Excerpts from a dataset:
====

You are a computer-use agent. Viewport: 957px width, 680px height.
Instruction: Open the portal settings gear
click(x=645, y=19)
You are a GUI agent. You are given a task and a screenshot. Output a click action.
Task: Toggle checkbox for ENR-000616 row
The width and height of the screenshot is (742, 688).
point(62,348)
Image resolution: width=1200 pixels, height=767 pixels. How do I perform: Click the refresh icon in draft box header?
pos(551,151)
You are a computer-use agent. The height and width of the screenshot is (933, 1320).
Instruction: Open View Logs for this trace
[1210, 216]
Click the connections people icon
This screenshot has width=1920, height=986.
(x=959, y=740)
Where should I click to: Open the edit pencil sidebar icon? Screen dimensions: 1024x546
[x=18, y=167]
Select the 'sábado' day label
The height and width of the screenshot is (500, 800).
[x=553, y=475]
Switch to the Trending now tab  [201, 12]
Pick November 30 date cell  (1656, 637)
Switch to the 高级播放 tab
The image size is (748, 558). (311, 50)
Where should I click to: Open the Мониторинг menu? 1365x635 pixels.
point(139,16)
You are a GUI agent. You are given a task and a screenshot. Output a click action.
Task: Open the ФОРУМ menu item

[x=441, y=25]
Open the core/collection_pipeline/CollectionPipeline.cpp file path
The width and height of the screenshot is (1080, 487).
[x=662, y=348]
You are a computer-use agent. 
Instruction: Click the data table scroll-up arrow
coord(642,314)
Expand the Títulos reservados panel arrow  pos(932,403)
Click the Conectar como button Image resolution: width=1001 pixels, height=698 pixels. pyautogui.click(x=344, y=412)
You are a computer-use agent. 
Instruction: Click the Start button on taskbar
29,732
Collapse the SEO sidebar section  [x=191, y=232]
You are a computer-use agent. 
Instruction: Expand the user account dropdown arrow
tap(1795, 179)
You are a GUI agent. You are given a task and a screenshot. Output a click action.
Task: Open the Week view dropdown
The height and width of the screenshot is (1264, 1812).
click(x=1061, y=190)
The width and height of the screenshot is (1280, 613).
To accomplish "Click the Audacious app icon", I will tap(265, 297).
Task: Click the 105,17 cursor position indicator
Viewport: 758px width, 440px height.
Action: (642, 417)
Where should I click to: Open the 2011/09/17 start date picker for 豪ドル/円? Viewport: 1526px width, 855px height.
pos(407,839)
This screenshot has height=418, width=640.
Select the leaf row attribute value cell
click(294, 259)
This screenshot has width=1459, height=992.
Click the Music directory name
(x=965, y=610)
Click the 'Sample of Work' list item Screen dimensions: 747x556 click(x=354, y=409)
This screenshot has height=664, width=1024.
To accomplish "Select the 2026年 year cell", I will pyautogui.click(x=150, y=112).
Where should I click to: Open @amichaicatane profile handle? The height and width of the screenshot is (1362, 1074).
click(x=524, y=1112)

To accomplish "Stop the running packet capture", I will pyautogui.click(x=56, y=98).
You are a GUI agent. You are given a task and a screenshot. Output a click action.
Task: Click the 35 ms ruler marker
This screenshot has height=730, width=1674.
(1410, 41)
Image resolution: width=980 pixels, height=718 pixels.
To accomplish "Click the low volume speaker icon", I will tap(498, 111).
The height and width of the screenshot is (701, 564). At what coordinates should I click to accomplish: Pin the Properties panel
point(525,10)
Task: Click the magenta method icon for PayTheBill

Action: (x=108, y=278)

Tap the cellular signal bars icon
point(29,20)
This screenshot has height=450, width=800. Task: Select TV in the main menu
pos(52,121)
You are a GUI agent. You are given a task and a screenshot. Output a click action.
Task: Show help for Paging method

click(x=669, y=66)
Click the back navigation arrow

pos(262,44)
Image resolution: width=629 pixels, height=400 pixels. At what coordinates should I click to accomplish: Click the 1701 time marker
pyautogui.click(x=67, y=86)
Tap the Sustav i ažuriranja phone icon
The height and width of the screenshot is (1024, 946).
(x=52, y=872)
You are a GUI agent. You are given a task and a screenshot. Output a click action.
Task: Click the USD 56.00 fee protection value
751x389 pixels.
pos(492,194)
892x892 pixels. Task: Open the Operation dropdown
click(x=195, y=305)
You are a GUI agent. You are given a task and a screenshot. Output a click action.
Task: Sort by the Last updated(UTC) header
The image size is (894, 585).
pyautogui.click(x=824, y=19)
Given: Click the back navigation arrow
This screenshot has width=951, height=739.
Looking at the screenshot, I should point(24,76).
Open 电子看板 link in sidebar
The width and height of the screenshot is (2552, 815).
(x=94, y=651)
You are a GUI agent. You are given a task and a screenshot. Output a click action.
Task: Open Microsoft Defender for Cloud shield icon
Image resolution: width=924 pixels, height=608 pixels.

====

▶ _Task details_
Transcribe, in full, each record that appears above.

▶ _Response to the task_
You are a computer-use agent. Viewport: 957px width, 680px height.
Instruction: Open the portal settings gear
click(x=645, y=19)
You are a GUI agent. You are given a task and a screenshot. Output a click action.
Task: Toggle checkbox for ENR-000616 row
The width and height of the screenshot is (742, 688).
point(62,348)
Image resolution: width=1200 pixels, height=767 pixels. How do I perform: Click the refresh icon in draft box header?
pos(551,151)
You are a computer-use agent. The height and width of the screenshot is (933, 1320).
Instruction: Open View Logs for this trace
[1210, 216]
Click the connections people icon
This screenshot has width=1920, height=986.
(x=959, y=740)
Where should I click to: Open the edit pencil sidebar icon? Screen dimensions: 1024x546
[x=18, y=167]
Select the 'sábado' day label
The height and width of the screenshot is (500, 800).
[x=553, y=475]
Switch to the Trending now tab  [201, 12]
Pick November 30 date cell  (1656, 637)
Switch to the 高级播放 tab
The image size is (748, 558). (311, 50)
Where should I click to: Open the Мониторинг menu? 1365x635 pixels.
point(139,16)
You are a GUI agent. You are given a task and a screenshot. Output a click action.
Task: Open the ФОРУМ menu item

[x=441, y=25]
Open the core/collection_pipeline/CollectionPipeline.cpp file path
The width and height of the screenshot is (1080, 487).
[x=662, y=348]
You are a computer-use agent. 
Instruction: Click the data table scroll-up arrow
coord(642,314)
Expand the Títulos reservados panel arrow  pos(932,403)
Click the Conectar como button Image resolution: width=1001 pixels, height=698 pixels. pyautogui.click(x=344, y=412)
You are a computer-use agent. 
Instruction: Click the Start button on taskbar
29,732
Collapse the SEO sidebar section  [x=191, y=232]
You are a computer-use agent. 
Instruction: Expand the user account dropdown arrow
tap(1795, 179)
You are a GUI agent. You are given a task and a screenshot. Output a click action.
Task: Open the Week view dropdown
The height and width of the screenshot is (1264, 1812).
click(x=1061, y=190)
The width and height of the screenshot is (1280, 613).
To accomplish "Click the Audacious app icon", I will tap(265, 297).
Task: Click the 105,17 cursor position indicator
Viewport: 758px width, 440px height.
Action: (642, 417)
Where should I click to: Open the 2011/09/17 start date picker for 豪ドル/円? Viewport: 1526px width, 855px height.
pos(407,839)
This screenshot has height=418, width=640.
Select the leaf row attribute value cell
click(294, 259)
This screenshot has width=1459, height=992.
Click the Music directory name
(x=965, y=610)
Click the 'Sample of Work' list item Screen dimensions: 747x556 click(x=354, y=409)
This screenshot has height=664, width=1024.
To accomplish "Select the 2026年 year cell", I will pyautogui.click(x=150, y=112).
Where should I click to: Open @amichaicatane profile handle? The height and width of the screenshot is (1362, 1074).
click(x=524, y=1112)

To accomplish "Stop the running packet capture", I will pyautogui.click(x=56, y=98).
You are a GUI agent. You are given a task and a screenshot. Output a click action.
Task: Click the 35 ms ruler marker
This screenshot has height=730, width=1674.
(1410, 41)
Image resolution: width=980 pixels, height=718 pixels.
To accomplish "Click the low volume speaker icon", I will tap(498, 111).
The height and width of the screenshot is (701, 564). At what coordinates should I click to accomplish: Pin the Properties panel
point(525,10)
Task: Click the magenta method icon for PayTheBill

Action: (x=108, y=278)

Tap the cellular signal bars icon
point(29,20)
This screenshot has height=450, width=800. Task: Select TV in the main menu
pos(52,121)
You are a GUI agent. You are given a task and a screenshot. Output a click action.
Task: Show help for Paging method

click(x=669, y=66)
Click the back navigation arrow

pos(262,44)
Image resolution: width=629 pixels, height=400 pixels. At what coordinates should I click to accomplish: Click the 1701 time marker
pyautogui.click(x=67, y=86)
Tap the Sustav i ažuriranja phone icon
The height and width of the screenshot is (1024, 946).
(x=52, y=872)
You are a GUI agent. You are given a task and a screenshot. Output a click action.
Task: Click the USD 56.00 fee protection value
751x389 pixels.
pos(492,194)
892x892 pixels. Task: Open the Operation dropdown
click(x=195, y=305)
You are a GUI agent. You are given a task and a screenshot. Output a click action.
Task: Sort by the Last updated(UTC) header
The image size is (894, 585).
pyautogui.click(x=824, y=19)
Given: Click the back navigation arrow
This screenshot has width=951, height=739.
Looking at the screenshot, I should point(24,76).
Open 电子看板 link in sidebar
The width and height of the screenshot is (2552, 815).
(x=94, y=651)
You are a GUI agent. You are given a task and a screenshot. Output a click action.
Task: Open Microsoft Defender for Cloud shield icon
Image resolution: width=924 pixels, height=608 pixels.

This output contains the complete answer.